The defendant’s first contention in support of these rulings is that there was no evidence showing due care on Mehan’s part even if he had a right to be where he was, and the case comes within such cases as Cox v. South Shore & Boston Street Railway, 182 Mass. 497, and Clare v. New York & New England Railroad, 167 Mass. 39, 40. But it is to be noted that the iron pillar from which Mehan received the fatal shock was but three inches from the engine room floor on which Mehan was standing at the time, and while it is true that the evidence did not warrant a finding that the shock was received before Livesey had passed through the opening made by pushing back the upper bar, it did warrant the finding that it was received within a few seconds after he had done so. The jury were warranted in finding that Mehan and Armstrong helped Livesey in pushing the bar through the socket on the wooden post, that Livesey rushed through the opening so made, with his sand pail, to the regulator in question, some twenty feet frota the bar, and was in the act of throwing the sand on this regulator when Mehan received his shock. If the emergency justified and required Mehan to be where he was, the evidence in our opinion warranted a finding that Mehan was in the exercise of due care.
And we are of opinion that the jury were warranted in finding that the emergency did justify and require Mehan to be where he was. The emergency in question was described by Mehan’s superior, the engineer, as follows: “ a report like thunder, only it was not like thunder, and a flash like a flash of lightning. . . . The third regulator from me was smoking, and a little flame coming out of one corner was on the chain cable leading up to the side; it looked like two tapers; the tape insulation was burning.” This happened at 6.45 in the morning, when there were but three persons in the building, the switchboard tender, Livesey, the engineer, Armstrong, and the oiler, Mehan, whose death is the subject of this action. Mehan immediately rushed to the bar, which had to be unscrewed and pushed through the socket before Livesey could get into the electrical enclosure on the floor in question, and Armstrong followed, after seeing to the engine which then was running. The evidence warranted the finding
This conclusion is fortified by the testimony of Mehan’s immediate superior, Armstrong the engineer, that “ in case of fire as I understood it his duty was to assist in putting it out if possible,” and by the fact testified to by Livesey that there was a fire four or five weeks before the accident here in question, which he (Livesey) assisted in putting out, and “ Armstrong and Mehan were there assisting.”

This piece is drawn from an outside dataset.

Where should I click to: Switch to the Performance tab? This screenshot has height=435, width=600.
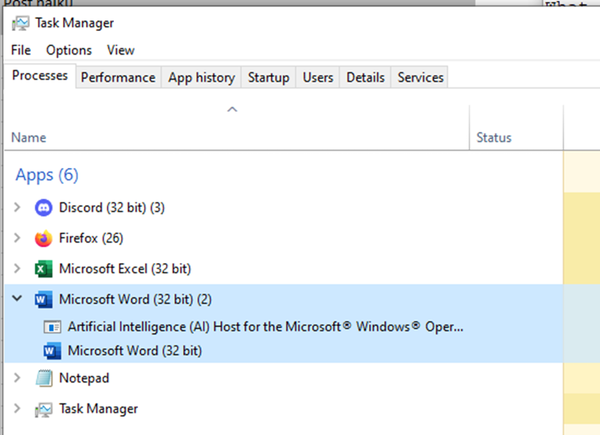coord(118,77)
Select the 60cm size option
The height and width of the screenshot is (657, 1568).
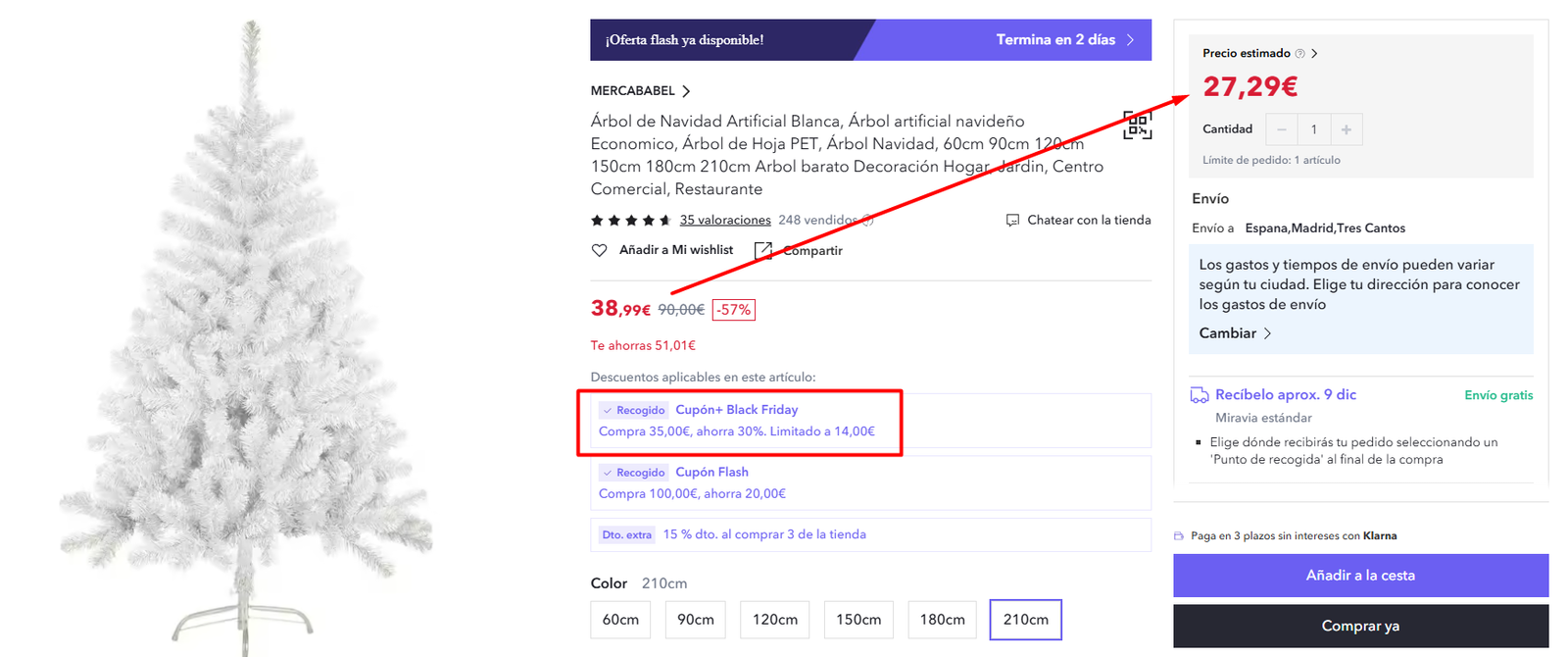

The defendant’s last contention is that no reason is disclosed why Mehan took hold of the post, if he did, and no invitation for him to do so. The post was but three inches away from the engine floor • where the emergency called Mehan, and he might unintentionally have come in contact with it.
'2. We are of opinion that the jury were warranted in finding that the defendant was negligent, and that the accident was caused by its negligence. We assume that the defendant was not liable for grounding the iron framework of the switchboard gallery by carrying from it a copper wire to a metal plate buried in the ground, in place of connecting it with the water pipes, because the former method was in common use although not so good a method as the latter. But the jury were warranted in finding that the company knew from the shocks received on the day before the accident by the masons then at work in the basement, that the system in use was not in fact carrying off the electricity which found its way into the framework, and that it was negligent in continuing under these circumstances without giving notice of the danger, and that that negligence caused Mehan’s death because the current in the iron post took the line of least resistance through his body and the engine room floor to the water pipes. For these reasons the first ruling was in our opinion rightly refused.
4. The other contention made by the defendant is that the evidence did not warrant a finding that the father and mother of the deceased were dependent on him for support within R. L. c. 106, § 73.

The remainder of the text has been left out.